- Born: September 20, 1994 (age 32) Novosibirsk, Russia
- Height: 6 ft 1 in (185 cm)
- Weight: 209 lb (95 kg; 14 st 13 lb)
- Position: Defence
- Shoots: Right
- KHL team Former teams: Shanghai Dragons HC Sibir Novosibirsk Lokomotiv Yaroslavl HC Sochi Salavat Yulaev Ufa Avangard Omsk Admiral Vladivostok SKA St. Petersburg
- Playing career: 2012–present

= Pavel Koledov =

Russian ice hockey player

Pavel Vyacheslavovich Koledov (Павел Вячеславович Коледов; born September 20, 1994) is a Russian professional ice hockey defenceman.

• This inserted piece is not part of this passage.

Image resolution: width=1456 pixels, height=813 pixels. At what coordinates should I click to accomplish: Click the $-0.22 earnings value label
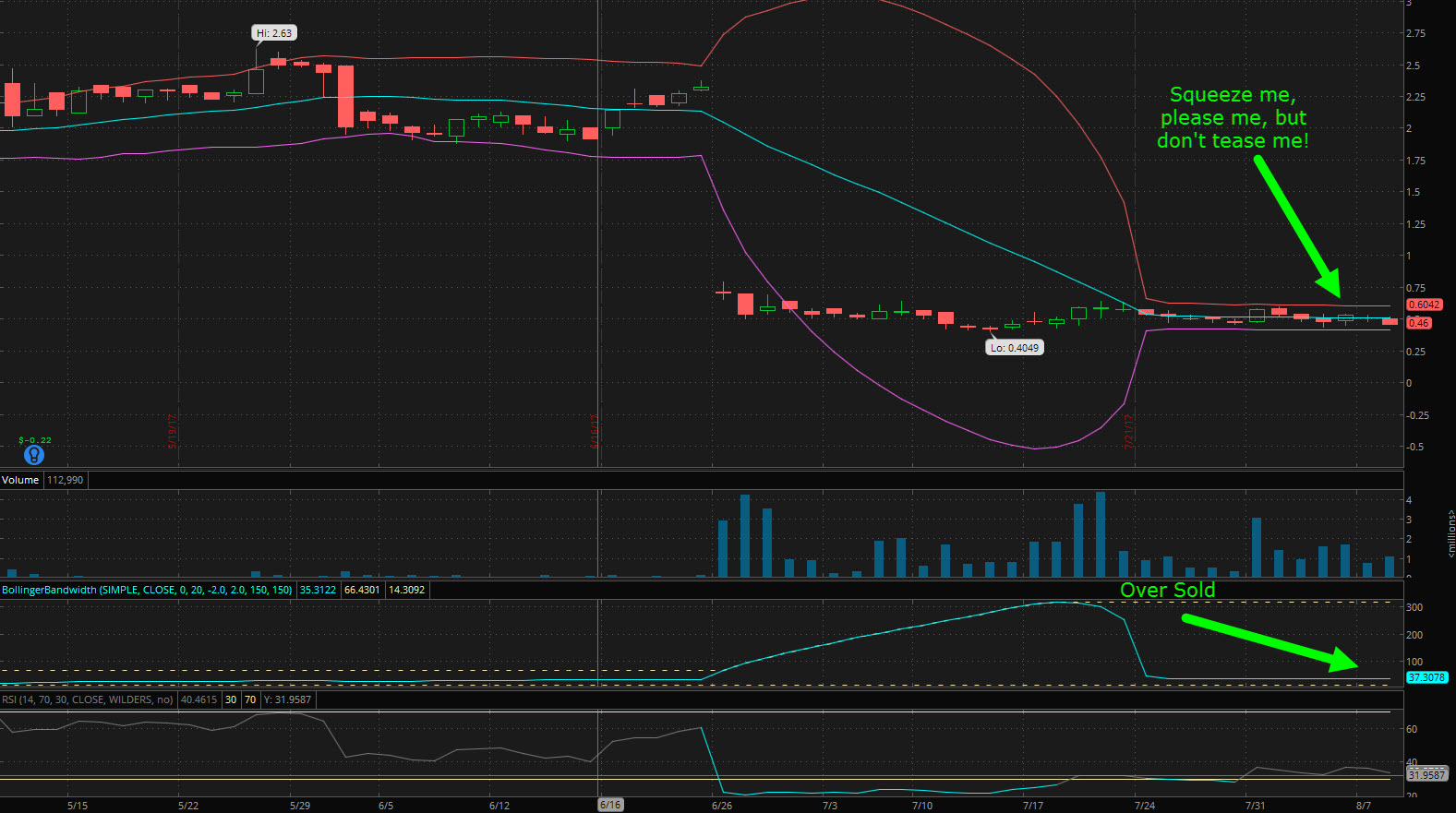click(x=35, y=440)
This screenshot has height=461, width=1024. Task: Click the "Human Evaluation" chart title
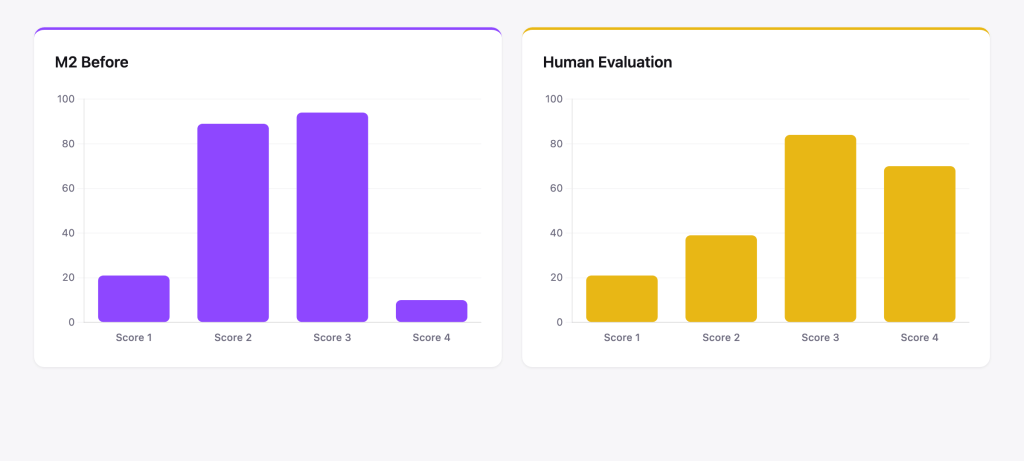pyautogui.click(x=607, y=62)
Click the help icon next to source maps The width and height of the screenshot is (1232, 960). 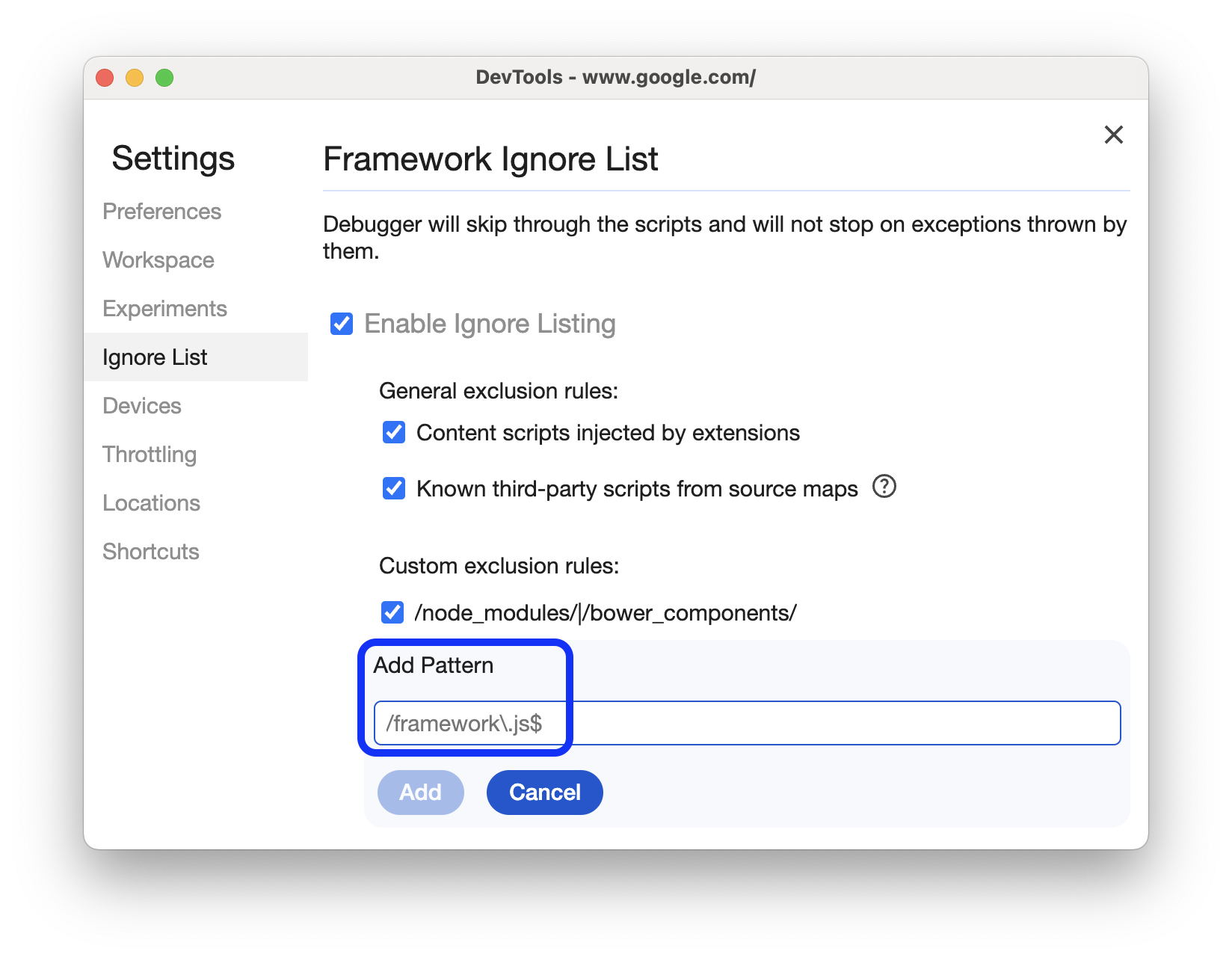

He is currently playing with the Shanghai Dragons of the Kontinental Hockey League (KHL).

Koledov made his Kontinental Hockey League (KHL) debut playing with Lokomotiv Yaroslavl during the 2012–13 KHL season.

== Statistics ==
Koledov played 596 games in the KHL, scored 38 goals, made 86 assists, scored 199 penalty minutes, and scored "+46".

Koledov played 40 games in the VHL, scored 1 goal, made 3 assists, scored 12 penalty minutes, and scored "-3" utility score.

Koledov played 111 games in the MHL, scored 12 goals, made 26 assists, scored 138 penalty minutes, and scored "-1".